With only three courses, it's a much easier decision where to play golf than it is choosing where to stay among the 6,300 rooms at nine different casinos. Each casino has a theme, so go with what your heart desires. The Sam's Town brings country and western to life. Harrah's sells year-round Mardi Gras. Hollywood might be the most popular with its movie memorabilia, including a copy of the Bat Mobile and a three-story King Kong replica. The Horseshoe has a blues hall-of-fame/museum.
Tunica County off course
If you can't shoot a good score on the links, maybe you can shoot straighter at Willows Sporting Clays, a shooting range at the Grand Casino.
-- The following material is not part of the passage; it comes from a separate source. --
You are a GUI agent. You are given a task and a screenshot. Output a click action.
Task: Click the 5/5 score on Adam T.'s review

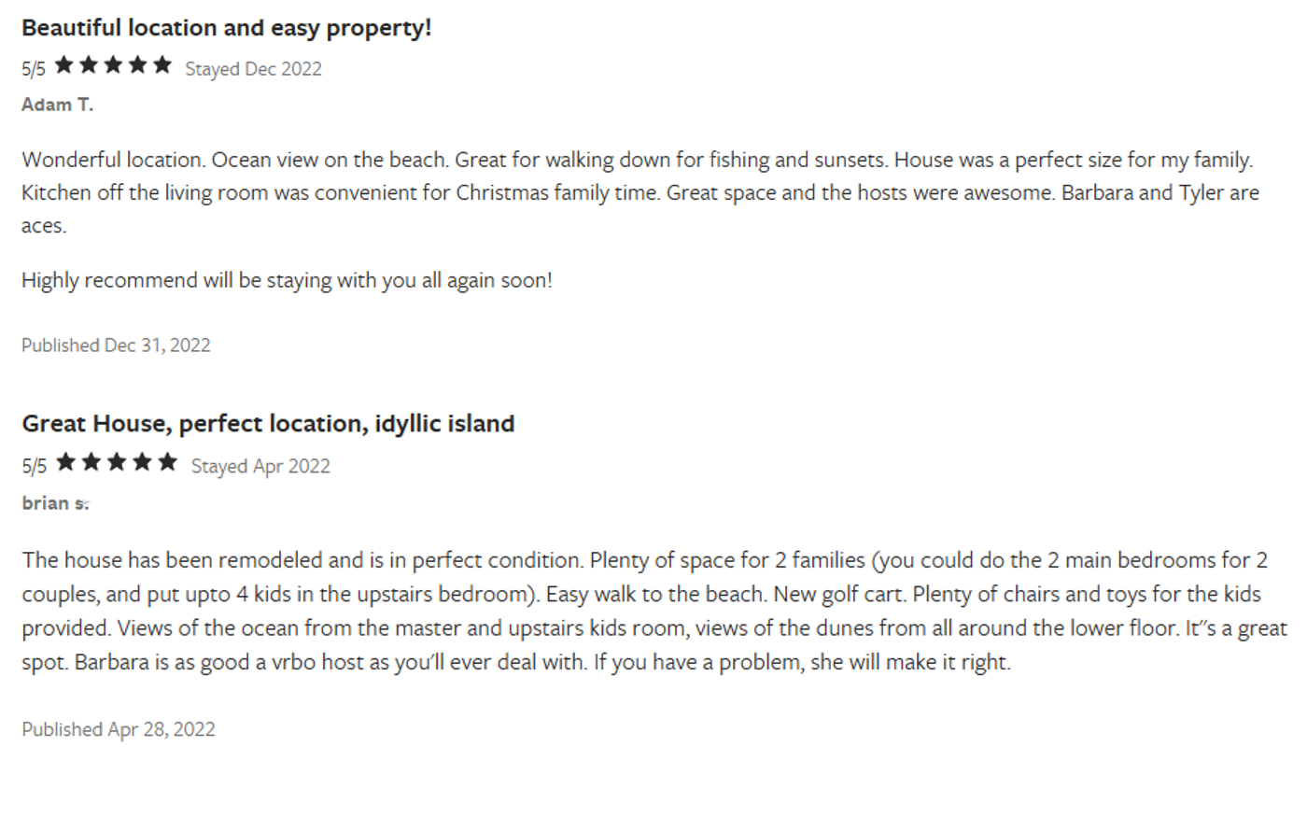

The 120-foot, 400-passenger Tunica Queen paddlewheel boat offers four cruises daily and nightly dinner cruises up and down the mighty Mississippi. A cocktail hour cruise, complete with the sun dipping in the horizon and a slight breeze blowing, is a can't-miss experience.
Once you're off the water, head to any of a number of nightly shows at Sam Town's River Palace Area, the Gold Strike's Millennium Theater, the Bluesville Showcase Nightclub at the Horseshoe Casino or the Grand Casino Event Center. National names like Kenny Rogers and Michael Bolton, who seem to tour the casino circuit nationwide; are regulars. Dancers and magicians also grace the stages.
The Paul Battle Jr. Arena & Exposition Center, the state's largest arena floor with concert seating for 6,000, holds horse and trade shows, bullriding exhibitions, tractor pulls and conventions.
And don't forget nearby Memphis, with its zoo (memphiszoo.org), the NBA's Grizzlies, and rockin' Beale Street.
Tunica County dining
Much like Vegas, buffets are the meal of choice for many visitors on a budget (they're saving their money for that next big slot pull), but there's food at every turn (38 restaurants in the nine casinos).
The best of the bunch might be Jack Binion's Steakhouse in the Horseshoe Casino with its steaks, Maine lobster and veal.
Tunica County: The verdict
None of the courses in Tunica County can match the state's top golf destination -- Dancing Rabbit's Jerry Pate/Tom Fazio gems in Philadelphia, which are two of the nation's undiscovered treasures. Nevertheless, with reasonable prices, and good package deals with area casinos, River Bend, Cottonwoods and Tunica National are all fun to play. More importantly, there's good variety from one course to the next.
Combined with the all-night casino action and the proximity to Memphis, a weekend getaway to Tunica County looks all the more appealing.